Le barrage de Saemangeum, situé en Corée du Sud, est considéré comme la digue la plus grande du monde. Avec une extension de 33,9 kilomètres, il relie la ville portuaire de Gunsan au comté de Buan, dans la province de Jeolla du Nord. Sa construction a commencé en 1991 et s’est achevée en 2010, lorsqu’il a complètement fermé une baie de la mer Jaune.
L’ampleur de l’ouvrage lui a valu une place dans le Livre Guinness des Records, surpassant le Zuiderzee des Pays-Bas. Kathleen Stevens, ancienne ambassadrice des États-Unis, l’a décrit comme « la Grande Muraille dans la mer ».
Objectifs initiaux
Le projet visait à :
- Contrôler les eaux et reconfigurer le littoral.
- Créer des terres artificielles : 401 km² destinés à l’agriculture, l’industrie et l’urbanisation.
- Générer des réservoirs d’eau douce : 118 km² pour des usages agricoles et logistiques.
La Corée du Sud, avec une pénurie de terrains plats cultivables, voyait en Saemangeum une solution pour étendre sa capacité agricole et productive.
Évolution du projet
Avec le temps, l’approche a changé :
- De grandes zones ont été destinées à des parcs industriels et des zones économiques spéciales.
- Des centres logistiques et des infrastructures urbaines modernes ont été développés.
- Le site est également devenu une attraction touristique, avec des routes à plusieurs voies et des vues sur la mer de l’Ouest.
Même le clip vidéo Save ME du groupe BTS a montré des images du barrage, attirant l’attention de millions de fans par son paysage singulier.
Impact environnemental
Avant la construction, la baie abritait l’un des systèmes de zones humides les plus productifs de l’est de l’Asie. Ces écosystèmes étaient essentiels pour :
- Le cycle naturel de l’eau.
- La biodiversité marine.
- Les routes migratoires des oiseaux.
L’interruption des marées a modifié la salinité et les sédiments, provoquant la disparition d’habitats naturels. De nombreuses espèces d’oiseaux migrateurs, de poissons et d’organismes ont été affectées, générant un débat intense entre les conservationnistes et les promoteurs du développement économique.

Un laboratoire vivant
Le barrage a cessé d’être seulement une œuvre record pour devenir un laboratoire international d’ingénierie et d’écologie.
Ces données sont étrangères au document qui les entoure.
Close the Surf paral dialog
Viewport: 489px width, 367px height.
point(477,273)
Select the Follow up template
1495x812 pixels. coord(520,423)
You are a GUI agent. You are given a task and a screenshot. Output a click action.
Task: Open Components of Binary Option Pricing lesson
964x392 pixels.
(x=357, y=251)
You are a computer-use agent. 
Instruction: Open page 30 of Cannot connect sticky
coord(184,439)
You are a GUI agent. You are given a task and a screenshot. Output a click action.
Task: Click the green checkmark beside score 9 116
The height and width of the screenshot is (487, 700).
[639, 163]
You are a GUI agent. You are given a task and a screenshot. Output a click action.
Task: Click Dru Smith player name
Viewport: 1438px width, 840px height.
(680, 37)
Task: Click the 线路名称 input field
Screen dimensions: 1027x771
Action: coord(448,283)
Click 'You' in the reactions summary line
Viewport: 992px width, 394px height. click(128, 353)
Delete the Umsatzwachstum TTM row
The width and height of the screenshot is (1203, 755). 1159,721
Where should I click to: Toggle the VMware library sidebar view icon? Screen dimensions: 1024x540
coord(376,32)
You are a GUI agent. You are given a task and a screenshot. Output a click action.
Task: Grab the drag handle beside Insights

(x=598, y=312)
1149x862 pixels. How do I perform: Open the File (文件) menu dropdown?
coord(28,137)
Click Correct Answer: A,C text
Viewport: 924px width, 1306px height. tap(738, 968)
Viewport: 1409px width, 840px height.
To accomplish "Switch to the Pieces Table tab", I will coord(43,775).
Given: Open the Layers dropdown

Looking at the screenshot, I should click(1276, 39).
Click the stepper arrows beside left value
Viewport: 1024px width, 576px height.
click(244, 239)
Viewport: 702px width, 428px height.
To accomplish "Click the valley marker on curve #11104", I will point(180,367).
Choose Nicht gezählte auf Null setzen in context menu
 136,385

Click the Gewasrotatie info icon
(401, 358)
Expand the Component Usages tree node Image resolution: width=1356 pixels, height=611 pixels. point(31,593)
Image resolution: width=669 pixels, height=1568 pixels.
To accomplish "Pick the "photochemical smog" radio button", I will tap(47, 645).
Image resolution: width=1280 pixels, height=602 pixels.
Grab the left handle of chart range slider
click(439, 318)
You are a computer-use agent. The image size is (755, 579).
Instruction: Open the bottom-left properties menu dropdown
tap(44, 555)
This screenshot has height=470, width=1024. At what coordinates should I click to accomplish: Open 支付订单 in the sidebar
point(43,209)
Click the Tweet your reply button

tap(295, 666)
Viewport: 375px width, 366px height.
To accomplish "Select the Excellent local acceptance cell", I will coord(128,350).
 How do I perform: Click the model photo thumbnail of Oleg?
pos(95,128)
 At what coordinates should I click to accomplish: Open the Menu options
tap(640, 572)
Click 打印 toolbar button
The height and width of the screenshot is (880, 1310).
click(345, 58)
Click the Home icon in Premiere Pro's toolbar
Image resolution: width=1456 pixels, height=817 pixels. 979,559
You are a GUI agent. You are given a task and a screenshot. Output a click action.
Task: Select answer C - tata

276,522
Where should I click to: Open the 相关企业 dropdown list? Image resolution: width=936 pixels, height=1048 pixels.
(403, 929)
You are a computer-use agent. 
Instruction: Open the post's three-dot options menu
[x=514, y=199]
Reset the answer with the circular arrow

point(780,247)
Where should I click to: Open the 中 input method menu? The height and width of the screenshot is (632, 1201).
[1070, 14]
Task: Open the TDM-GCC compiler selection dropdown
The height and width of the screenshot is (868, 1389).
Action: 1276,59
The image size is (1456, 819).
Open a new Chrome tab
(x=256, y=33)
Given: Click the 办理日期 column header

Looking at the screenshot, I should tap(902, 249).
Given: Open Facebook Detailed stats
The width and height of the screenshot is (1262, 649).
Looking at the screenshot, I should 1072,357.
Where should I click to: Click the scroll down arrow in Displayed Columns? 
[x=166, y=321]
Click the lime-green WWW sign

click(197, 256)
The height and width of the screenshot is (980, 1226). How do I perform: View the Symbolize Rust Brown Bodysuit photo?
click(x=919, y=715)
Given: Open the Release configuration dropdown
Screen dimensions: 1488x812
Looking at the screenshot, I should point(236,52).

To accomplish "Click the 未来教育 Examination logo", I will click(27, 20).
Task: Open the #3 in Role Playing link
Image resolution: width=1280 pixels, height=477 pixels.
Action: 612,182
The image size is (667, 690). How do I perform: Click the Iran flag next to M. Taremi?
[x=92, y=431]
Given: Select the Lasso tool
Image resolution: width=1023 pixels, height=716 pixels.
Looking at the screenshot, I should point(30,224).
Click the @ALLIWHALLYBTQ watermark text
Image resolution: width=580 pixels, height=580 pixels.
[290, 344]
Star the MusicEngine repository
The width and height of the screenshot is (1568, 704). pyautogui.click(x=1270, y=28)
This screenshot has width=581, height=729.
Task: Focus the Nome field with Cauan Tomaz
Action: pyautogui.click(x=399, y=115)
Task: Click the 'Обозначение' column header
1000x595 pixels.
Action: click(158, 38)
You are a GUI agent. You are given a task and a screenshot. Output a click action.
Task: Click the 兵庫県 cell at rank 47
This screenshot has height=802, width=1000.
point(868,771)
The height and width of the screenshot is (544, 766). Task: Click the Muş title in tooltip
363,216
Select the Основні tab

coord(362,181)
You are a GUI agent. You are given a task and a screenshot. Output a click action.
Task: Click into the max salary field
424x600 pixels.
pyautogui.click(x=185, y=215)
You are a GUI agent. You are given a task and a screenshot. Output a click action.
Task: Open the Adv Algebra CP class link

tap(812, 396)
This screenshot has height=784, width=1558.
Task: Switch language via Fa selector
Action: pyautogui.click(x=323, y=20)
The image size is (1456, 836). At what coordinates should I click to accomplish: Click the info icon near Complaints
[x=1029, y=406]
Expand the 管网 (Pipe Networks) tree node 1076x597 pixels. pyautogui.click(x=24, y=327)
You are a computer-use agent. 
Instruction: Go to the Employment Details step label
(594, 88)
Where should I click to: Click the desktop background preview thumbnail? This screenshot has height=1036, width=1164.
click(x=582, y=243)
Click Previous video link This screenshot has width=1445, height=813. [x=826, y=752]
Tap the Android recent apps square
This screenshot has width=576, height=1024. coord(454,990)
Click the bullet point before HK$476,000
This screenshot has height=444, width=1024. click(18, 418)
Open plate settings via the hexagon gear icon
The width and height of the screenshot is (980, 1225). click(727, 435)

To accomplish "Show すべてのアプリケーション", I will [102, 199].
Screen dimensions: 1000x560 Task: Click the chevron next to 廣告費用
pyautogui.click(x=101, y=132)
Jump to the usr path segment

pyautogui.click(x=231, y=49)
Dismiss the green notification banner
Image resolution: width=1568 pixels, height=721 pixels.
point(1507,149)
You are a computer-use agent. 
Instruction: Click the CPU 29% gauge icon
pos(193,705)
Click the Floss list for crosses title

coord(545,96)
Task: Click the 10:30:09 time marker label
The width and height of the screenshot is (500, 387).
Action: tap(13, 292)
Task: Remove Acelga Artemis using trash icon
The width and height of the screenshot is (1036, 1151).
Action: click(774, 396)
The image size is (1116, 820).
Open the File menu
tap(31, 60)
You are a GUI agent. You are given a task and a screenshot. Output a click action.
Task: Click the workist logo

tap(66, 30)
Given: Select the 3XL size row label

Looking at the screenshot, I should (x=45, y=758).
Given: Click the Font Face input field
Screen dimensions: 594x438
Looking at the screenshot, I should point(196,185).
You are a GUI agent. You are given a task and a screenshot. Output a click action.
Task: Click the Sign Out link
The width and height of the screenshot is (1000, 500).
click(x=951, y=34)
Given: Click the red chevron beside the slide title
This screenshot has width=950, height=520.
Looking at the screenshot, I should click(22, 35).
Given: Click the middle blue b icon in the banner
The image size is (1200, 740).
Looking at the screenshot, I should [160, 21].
Aujourd’hui, il est étudié comme exemple de la manière dont les décisions humaines peuvent remodeler des écosystèmes entiers, offrant des opportunités économiques mais posant des défis environnementaux complexes.
Tourisme et attrait culturel
En plus de sa fonction productive, Saemangeum s’est consolidé comme destination touristique :
- Couchers de soleil spectaculaires sur la mer de l’Ouest.
- Routes modernes permettant de parcourir la structure 24 heures sur 24.
- Un symbole de la capacité technologique de la Corée du Sud, comparable à d’autres grandes œuvres d’ingénierie mondiale.
Le barrage de Saemangeum est une œuvre monumentale qui reflète la tension entre développement économique et conservation environnementale. Tout en générant de nouvelles terres et opportunités industrielles, il soulève également des questions sur la perte de zones humides et de biodiversité.
Son héritage sera évalué non seulement par sa taille record, mais par la capacité de la Corée du Sud à équilibrer croissance et durabilité dans un environnement fragile.